Hélio Samora, CEO da SmartAcqua Solutions, afirma que os elos da cadeia do saneamento precisam se unir para o trabalho a caminho da modernização do setor e de um melhor atendimento à população, reduzindo as perdas de água para que a água chegue àqueles que ainda sofrem com a sua falta. “E as empresas de saneamento devem entender que investir em perdas dá retorno imediato, porque de fato o dinheiro já está nas companhias, mas é invisível e desperdiçado nas submedições, fraudes, vazamentos e demais irregularidades. Já existe tecnologia para auxiliá-las a melhorar a gestão e combater as perdas, como a SmartAcqua, que utiliza Inteligência Artificial”, destaca o executivo. Enéas Ripoli, CTO da SmartAcqua Solutions, comenta que é preciso avaliar a distribuição irregular de água em todo o Brasil. “No Norte há 70% da água disponível, mas a região concentra só 9% da população, onde se perde em média 75% da água potável. No Sudeste, que reúne maior número de habitantes (42%), há apenas 6% da água disponível e perde-se em média 48%. E cada vez vai piorando, porque cresce o número de pessoas se aglomerando em regiões com pouca água”. Devido à grande quantidade de água utilizada pelo agronegócio, há rios e córregos completamente secos em vários locais e pessoas precisam percorrer longas distâncias para encher seus baldes de água. A situação piora cada vez mais. Além disso, 85% do esgoto não é tratado, o que gera doenças e mortandade de peixes e animais. “Temos a cultura de que basta abrir a torneira e temos água. Achamos que será sempre assim, mas isso não é mais uma realidade”, destaca Ripoli. “Quanto mais o setor se profissionaliza, e estamos num contexto de maior profissionalização do setor, independentemente da natureza do prestador de serviço, e com uma regulação mais forte como a do novo marco regulatório do saneamento, essas questões, associadas à grande produtividade no tratamento, vão fazer com que a gestão das perdas se intensifique e passe cada vez mais a fazer parte da agenda do setor”, destaca Ayrimoraes

Rípoli dá exemplos de países como Dinamarca, Japão, Israel, entre outros, em que o índice de perdas é inferior a 10%. “Não é nada que não seja factível. É uma questão de querer reduzir as perdas e de ir atrás do problema. A diferença é que estes países têm gestão, porque usam os mesmos medidores, tubulações etc. que são empregados no Brasil. O problema é que aqui nada está sendo feito para recuperar as perdas”. Nos últimos cinco anos, as perdas têm se mantido iguais no Brasil e é preciso refletir sobre o que não está sendo feito para reduzir esses índices. “Temos vários desafios além daqueles que já foram colocados e que estão implícitos, como a energia elétrica que corresponde a 40% dos custos das empresas de saneamento e é usada para tratamento da água. Então está cada vez mais caro e as prestadoras acabam majorando as tarifas, criando uma bola de neve”.

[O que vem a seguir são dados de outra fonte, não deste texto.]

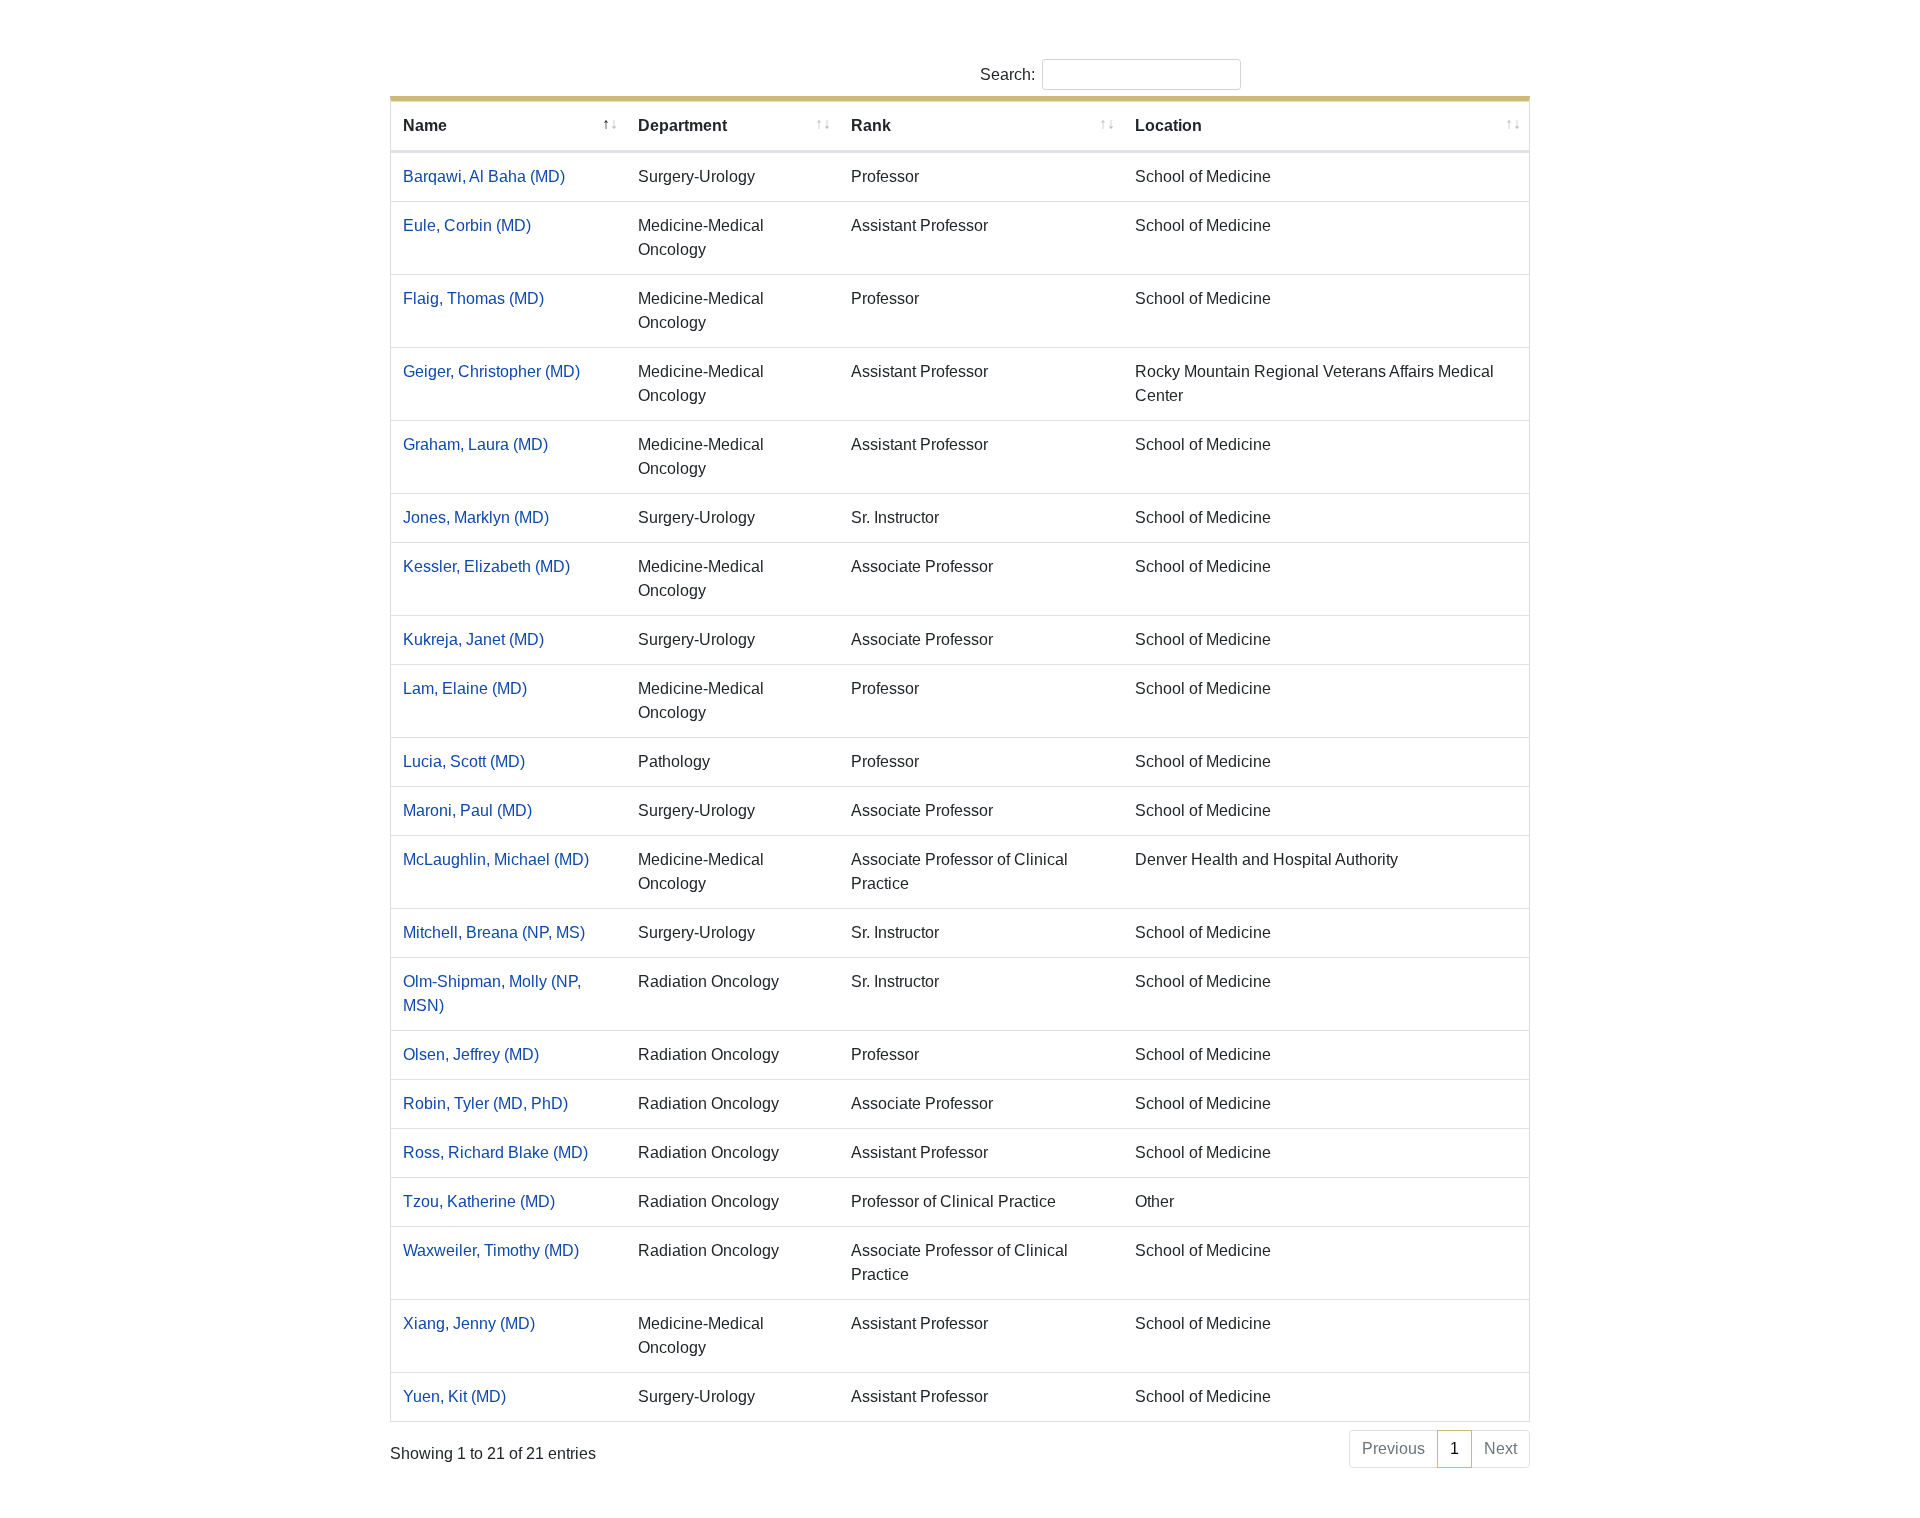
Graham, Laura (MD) (475, 444)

Em 2020 o Brasil produziu 16 bilhões de m³, mas a água que foi medida foi de 8 bilhões de m³, o que significa que o Brasil desperdiça metade do volume produzido. Se as perdas baixarem de 40% (IN049 – SNIS 2020) para 25%, como estipula o marco regulatório, mais de 40 milhões de pessoas terão acesso a água potável de imediato, sem a necessidade de investimentos em novos mananciais e em outras ações. “E as companhias de saneamento teriam R$ 12 bilhões ao ano de recursos adicionais, que atualmente estão indo para o ralo, para melhorar os serviços e autofinanciar os projetos de combate às perdas de água”, completa Ripoli. Hélio Samora complementa lembrando que no Brasil os números são enormes e há muitas oportunidades de melhorias. “Mais uma vez ressalto que as perdas se autofinanciam, ou seja, com a redução das perdas sobram recursos para serem investidos em melhorias dos serviços. É um investimento que tem retorno garantido”, conclui.